El país no puede más que recibir con beneplácito esta propuesta.

  • Las ventajas para Francia

  • Francia no cuenta con el consentimiento, con la complacencia automática de una América ibérica unida. Vale más, entonces, una aliada leal y difícil como la Argentina, que un país satélite dentro de la Comunidad Europea misma, sublevado (Irlanda).

    Este juego de equilibrio les permitirá a nuestros países sostener a los franceses que rivalizan con los Estados Unidos, allí mismo, donde los galos se hicieron odiar (EE.UU., por guerra contra Irak), en México, y en algunas de las naciones sudamericanas, o están divididos, como con Gran Bretaña, Holanda, Dinamarca, Polonia, la República Checa, y Eslovaquia, que comparten la ideología de los Estados Unidos y no la de Francia, ni la de Alemania, ni la de Bélgica.

    Tal es el escenario previo a los cambios que Nicolás Sarkozy se propone introducir en su política internacional. En efecto, luego de examinar los conflictos actuales más frecuentes que condicionan a la diplomacia francesa para recuperar su perdido esplendor, su vigoroso espíritu probablemente lo haya llevado a pensar que las Cancillerías de los países de América latina podrían acordar eventualmente una «ayuda fraternal» a las inquietudes comerciales o financieras francesas.

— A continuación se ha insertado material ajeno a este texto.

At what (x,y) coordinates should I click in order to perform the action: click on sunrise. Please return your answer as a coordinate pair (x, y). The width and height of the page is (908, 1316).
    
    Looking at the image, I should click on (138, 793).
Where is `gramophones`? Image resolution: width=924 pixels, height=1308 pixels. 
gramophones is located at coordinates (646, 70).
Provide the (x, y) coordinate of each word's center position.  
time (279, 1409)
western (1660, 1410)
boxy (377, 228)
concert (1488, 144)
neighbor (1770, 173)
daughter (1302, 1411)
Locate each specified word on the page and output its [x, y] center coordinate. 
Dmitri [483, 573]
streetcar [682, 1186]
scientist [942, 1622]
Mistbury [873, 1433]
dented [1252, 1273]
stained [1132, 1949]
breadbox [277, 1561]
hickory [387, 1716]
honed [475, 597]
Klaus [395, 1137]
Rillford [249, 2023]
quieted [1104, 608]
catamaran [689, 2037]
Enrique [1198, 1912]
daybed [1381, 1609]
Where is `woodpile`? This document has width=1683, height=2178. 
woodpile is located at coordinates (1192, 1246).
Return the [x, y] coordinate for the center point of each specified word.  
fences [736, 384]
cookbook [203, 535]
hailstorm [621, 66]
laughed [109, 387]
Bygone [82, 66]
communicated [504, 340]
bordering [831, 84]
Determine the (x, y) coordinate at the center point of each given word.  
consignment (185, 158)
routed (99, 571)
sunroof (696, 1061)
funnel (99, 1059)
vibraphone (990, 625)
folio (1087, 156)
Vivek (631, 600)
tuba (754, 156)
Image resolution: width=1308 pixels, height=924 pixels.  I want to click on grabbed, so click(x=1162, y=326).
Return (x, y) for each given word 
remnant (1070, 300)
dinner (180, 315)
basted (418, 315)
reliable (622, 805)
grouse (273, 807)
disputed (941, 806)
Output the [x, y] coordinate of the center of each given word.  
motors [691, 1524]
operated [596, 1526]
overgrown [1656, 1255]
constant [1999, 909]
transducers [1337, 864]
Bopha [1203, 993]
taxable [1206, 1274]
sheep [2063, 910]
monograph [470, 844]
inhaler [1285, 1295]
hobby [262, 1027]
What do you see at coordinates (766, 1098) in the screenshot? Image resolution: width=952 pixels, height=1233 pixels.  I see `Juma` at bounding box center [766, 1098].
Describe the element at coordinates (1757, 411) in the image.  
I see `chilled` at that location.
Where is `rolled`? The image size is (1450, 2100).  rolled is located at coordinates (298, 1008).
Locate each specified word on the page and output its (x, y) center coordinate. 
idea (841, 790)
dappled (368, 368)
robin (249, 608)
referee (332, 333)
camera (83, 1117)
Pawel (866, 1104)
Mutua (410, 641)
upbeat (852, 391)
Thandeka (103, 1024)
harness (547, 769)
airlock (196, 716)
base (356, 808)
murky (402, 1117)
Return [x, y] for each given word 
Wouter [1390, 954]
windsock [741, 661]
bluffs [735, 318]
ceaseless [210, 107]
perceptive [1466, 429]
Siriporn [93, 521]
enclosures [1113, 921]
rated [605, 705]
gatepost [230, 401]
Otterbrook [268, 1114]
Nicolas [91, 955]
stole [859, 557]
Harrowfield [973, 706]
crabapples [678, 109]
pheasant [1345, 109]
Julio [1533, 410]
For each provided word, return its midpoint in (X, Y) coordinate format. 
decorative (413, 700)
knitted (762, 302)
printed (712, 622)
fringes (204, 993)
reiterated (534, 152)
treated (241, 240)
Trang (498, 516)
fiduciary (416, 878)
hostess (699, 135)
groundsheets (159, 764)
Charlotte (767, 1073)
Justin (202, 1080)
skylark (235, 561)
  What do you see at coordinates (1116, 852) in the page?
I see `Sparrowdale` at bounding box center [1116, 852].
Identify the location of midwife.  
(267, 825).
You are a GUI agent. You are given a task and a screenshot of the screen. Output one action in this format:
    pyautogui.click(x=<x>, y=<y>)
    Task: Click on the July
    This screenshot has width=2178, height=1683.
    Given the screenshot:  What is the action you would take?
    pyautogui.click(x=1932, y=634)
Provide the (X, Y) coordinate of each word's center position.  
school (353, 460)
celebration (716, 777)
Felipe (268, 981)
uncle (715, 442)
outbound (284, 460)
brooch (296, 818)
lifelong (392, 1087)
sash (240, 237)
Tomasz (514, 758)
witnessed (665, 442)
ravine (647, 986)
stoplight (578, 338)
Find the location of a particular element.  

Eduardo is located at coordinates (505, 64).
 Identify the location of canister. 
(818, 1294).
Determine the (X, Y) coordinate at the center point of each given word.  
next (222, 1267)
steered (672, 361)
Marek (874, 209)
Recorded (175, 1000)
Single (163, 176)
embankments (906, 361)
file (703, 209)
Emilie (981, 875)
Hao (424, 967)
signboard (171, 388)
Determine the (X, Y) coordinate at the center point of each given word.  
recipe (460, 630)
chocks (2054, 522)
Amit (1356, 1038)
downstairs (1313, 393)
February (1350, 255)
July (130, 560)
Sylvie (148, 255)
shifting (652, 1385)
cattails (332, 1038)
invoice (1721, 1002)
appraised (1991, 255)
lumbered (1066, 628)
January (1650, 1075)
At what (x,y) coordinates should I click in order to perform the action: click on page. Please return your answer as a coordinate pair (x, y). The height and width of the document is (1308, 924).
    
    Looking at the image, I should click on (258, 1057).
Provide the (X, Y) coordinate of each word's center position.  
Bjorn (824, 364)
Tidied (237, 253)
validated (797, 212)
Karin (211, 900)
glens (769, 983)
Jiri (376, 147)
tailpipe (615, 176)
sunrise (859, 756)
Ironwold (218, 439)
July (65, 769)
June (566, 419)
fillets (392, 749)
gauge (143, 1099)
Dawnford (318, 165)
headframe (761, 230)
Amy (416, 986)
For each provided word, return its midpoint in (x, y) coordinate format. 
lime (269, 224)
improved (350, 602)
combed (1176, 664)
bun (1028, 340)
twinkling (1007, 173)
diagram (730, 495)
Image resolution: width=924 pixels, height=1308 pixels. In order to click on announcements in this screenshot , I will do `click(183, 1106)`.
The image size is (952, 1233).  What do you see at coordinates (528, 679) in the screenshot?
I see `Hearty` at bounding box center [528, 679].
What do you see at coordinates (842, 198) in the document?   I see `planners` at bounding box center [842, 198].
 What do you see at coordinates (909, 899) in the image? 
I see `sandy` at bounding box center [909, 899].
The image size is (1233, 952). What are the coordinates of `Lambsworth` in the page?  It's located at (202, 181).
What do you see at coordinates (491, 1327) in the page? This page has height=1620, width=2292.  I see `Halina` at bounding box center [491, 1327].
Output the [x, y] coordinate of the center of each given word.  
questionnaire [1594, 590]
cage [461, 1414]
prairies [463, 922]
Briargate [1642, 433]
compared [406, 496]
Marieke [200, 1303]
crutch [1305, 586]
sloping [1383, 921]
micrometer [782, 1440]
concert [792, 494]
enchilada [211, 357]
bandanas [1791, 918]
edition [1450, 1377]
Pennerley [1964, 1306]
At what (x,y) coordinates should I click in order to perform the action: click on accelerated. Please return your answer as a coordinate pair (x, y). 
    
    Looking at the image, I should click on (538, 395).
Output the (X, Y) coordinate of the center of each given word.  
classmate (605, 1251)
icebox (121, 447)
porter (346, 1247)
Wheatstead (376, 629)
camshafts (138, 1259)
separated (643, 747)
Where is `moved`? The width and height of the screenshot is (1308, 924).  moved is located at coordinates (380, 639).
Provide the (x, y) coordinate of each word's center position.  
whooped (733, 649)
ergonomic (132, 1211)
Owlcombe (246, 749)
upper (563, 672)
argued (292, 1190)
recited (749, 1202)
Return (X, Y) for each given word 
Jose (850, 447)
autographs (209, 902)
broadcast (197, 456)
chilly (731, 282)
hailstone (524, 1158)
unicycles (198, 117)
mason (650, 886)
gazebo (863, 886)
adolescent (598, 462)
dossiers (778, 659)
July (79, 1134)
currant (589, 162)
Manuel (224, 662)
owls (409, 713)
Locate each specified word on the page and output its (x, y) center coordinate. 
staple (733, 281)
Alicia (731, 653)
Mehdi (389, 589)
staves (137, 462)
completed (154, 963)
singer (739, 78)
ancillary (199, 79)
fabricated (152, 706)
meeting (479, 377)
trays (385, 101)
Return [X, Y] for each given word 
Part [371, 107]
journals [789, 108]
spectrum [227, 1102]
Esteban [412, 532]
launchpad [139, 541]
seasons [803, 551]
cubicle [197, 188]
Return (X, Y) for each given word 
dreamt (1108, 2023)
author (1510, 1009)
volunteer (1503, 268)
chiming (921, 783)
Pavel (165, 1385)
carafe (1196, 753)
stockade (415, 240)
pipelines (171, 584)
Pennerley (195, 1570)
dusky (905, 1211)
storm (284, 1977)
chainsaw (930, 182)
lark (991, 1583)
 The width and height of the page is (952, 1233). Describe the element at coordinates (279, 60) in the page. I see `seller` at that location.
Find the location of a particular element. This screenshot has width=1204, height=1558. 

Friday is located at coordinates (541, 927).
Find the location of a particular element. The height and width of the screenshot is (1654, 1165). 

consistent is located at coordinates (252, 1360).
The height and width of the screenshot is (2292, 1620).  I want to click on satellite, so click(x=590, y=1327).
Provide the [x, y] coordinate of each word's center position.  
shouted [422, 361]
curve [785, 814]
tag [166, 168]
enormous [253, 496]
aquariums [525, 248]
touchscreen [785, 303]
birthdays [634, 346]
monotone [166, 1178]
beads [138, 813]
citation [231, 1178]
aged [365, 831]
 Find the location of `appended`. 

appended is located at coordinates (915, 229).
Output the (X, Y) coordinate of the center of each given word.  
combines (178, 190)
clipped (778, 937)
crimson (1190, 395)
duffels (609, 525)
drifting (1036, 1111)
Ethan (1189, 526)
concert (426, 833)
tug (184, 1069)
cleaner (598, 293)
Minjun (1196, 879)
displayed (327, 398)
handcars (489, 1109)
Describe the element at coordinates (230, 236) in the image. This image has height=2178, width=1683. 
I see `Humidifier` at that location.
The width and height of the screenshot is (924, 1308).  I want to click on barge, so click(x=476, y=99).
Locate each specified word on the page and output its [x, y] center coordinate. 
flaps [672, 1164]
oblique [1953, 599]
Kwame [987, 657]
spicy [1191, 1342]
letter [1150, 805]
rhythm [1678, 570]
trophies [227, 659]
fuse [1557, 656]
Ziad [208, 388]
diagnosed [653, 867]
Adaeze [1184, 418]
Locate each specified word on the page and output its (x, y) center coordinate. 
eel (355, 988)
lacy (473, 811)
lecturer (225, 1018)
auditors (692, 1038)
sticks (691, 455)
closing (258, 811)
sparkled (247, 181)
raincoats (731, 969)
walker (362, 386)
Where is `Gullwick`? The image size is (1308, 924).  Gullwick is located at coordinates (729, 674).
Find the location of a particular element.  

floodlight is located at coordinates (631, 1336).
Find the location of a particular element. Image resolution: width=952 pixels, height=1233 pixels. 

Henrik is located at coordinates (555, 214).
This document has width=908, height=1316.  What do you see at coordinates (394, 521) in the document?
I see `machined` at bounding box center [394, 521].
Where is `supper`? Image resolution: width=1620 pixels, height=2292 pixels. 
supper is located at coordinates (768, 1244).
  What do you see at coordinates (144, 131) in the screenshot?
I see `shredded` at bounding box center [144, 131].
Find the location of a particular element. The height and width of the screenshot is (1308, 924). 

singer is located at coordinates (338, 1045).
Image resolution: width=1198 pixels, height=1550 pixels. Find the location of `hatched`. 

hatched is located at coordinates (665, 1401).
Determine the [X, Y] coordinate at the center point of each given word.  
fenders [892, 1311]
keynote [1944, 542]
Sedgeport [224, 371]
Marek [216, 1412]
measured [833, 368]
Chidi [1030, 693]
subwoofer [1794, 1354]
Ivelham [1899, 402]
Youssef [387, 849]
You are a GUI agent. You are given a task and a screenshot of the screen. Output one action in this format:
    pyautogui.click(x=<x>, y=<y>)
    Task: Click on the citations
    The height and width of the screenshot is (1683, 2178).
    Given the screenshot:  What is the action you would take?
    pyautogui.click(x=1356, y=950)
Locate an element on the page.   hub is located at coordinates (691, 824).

  • Las ventajas para Américalatina El equilibrio de las prestaciones indica que nuestros países pueden beneficiarse no solamente con Europa, sino también con las relaciones franco-africanas para colocar sus productos alimenticios y materias primas exportables vendidas en dólares estadounidenses a las catorce naciones de las ex colonias francesas. Para el comprador africano es caro el producto francés pagadero en euros (+58%).

    Si bien el porvenir económicodepende de las intenciones, de la sabiduría de unos y otros, la sobrevaluación del euro, en contrapartida, favorece las inversiones francesas fuera de la Comunidad Económica, por ejemplo, en América latina.

    Podría entenderse que esta feliz idea del Presidente francés, que por experiencia conoce perfectamente los « dossier» sobre política agrícola, inversiones directas, comercio bilateral, préstamos financieros y créditos comerciales, puede ayudar a los países de América ibérica a presentarse fuertes, vigilantes, para que ocupen en Francia un lugar a la medida de su potencial. La exposición de las situaciones que interesan debería hacerse en forma docente para tratar de evitar los éxitos a medias, y obtener las satisfacciones deseadas por nuestras naciones, que Francia no tendría ningún interés en negar.

    Se piensa que Sarkozy ha intentado con su propuesta soslayar los textos anodinos de las Cancillerías, y el bullicio gratuito entre las capitales de América latina y París, por los probables excesos de lenguaje de los funcionarios, las querellas y las animosidades debidas a divergencias.